AUFGABE 1
Prüfe, ob diese Aussagen mit dem Text über Männerdominanz in der Wirtschaft übereinstimmen: (a) Es ist bekannt, dass Frauen bessere Investmentbanker wären. (b) Monokulturen haben selten einen Plan B. (c) Draufgängerische Männer werden auch von Frauen bewundert. Antworte jeweils mit Ja oder Nein und zitiere die entscheidenden Worte des Textes wörtlich.
AUFGABE 2
Schreibe den Text über Männerdominanz in der Wirtschaft nach seinem letzten Satz weiter.

AUSGANGSTEXT
- - - - -

Außerdem leben wir alle in einer Kultur, in der draufgängerische Männer immer noch bewundert werden (auch von Frauen), während ihre sanfteren, biedereren Geschlechtsgenossen schnell als Weicheier gelten, vor allem bei den anderen Jungs. Das ist in dem, was man Wirtschaftsleben nennt, nicht anders als überall sonst.
Doch in Wahrheit ist es völlig egal, ob es die Gene sind oder die kulturellen Werte, die dafür sorgen, dass das Schicksal der Welt so sehr von den Entscheidungen abhängt, die in den Boys Clubs gefällt werden. Es würde schon reichen, wenn man endlich Begriffe, wie viele Probleme man sich einhandelt, wenn man sich zu sehr auf Monokulturen verlässt. Monokulturen begünstigen Gruppendruck, fördern Kritiklosigkeit, haben selten einen Plan B, wenn Plan A nicht funktioniert. Niemand sagt mal: So kann das nicht mehr lang gut gehen. Und niemand ist da, der solchen Warnungen zuhören würde. Bloß business as usual unter businessmen as usual.
Ob wir uns mit Lehman Sisters eine Wirtschaftskrise eingebrockt hätten, ob Frauen bessere Investmentbanker wären, weiß niemand – aber nur, weil es viel zu wenige gibt. Die paar Ausnahmen, die es schaffen, sich auf dem Parkett zu behaupten, müssen sich an die Spielregeln halten, die sie vorfinden. Damit die Kontrollmechanismen und Wertesysteme sich verändern können, braucht man logischerweise genügend neue Mitspieler.

- - - - -

GESAMMELTES MATERIAL
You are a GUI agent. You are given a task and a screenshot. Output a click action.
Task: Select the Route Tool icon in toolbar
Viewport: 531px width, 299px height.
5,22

- - - - -

SCHRIFTLICHE ANTWORT 1
(a) Nein: „ob Frauen bessere Investmentbanker wären, weiß niemand“
(b) Ja: „haben selten einen Plan B, wenn Plan A nicht funktioniert“
(c) Ja: „in der draufgängerische Männer immer noch bewundert werden (auch von Frauen)“

SCHRIFTLICHE ANTWORT 2
Dafür könnte man jetzt endlich sorgen, rein experimentell. So wie eine Herde von Männern jahrelang an dem Experiment teilgenommen hat, herauszufinden, was geschieht, wenn man Habenichtsen Häuser finanziert, Kredite an Leute verteilt, von denen man weiß, dass sie sie nie zurück-zahlen werden, und sich zur Absicherung Wetten ausdenkt, die so esoterisch sind, dass nicht einmal das Wettbüro sie versteht.
Wie dieses Experiment ausgegangen ist, wissen wir nun: Die Leute haben keine Häuser mehr, keine Arbeit, kein Geld und keinen Kredit. Bis auf die ganz großen Jungs, die sich das Experiment ausgedacht haben.
Frauen in die Bank-Vorstände? Erstens: unbedingt, schon aus Gerechtigkeitsgründen. Zweitens: Wann, wenn nicht jetzt? In Island – dessen Wirtschaft gründlich von Männern ruiniert wurde – versuchen sie das jetzt, mit Birna Einarsdóttir und Elin Sigfusdóttir, die das Kommando bei der Landsbanki and der Glitnir-Bank übernommen haben. Und Halla Tómasdóttir und Kristin Pétursdóttir haben den Investment-Fonds »Audur Capital« gegründet, der weibliche Werte und rentables Wirtschaften zusammenbringen will.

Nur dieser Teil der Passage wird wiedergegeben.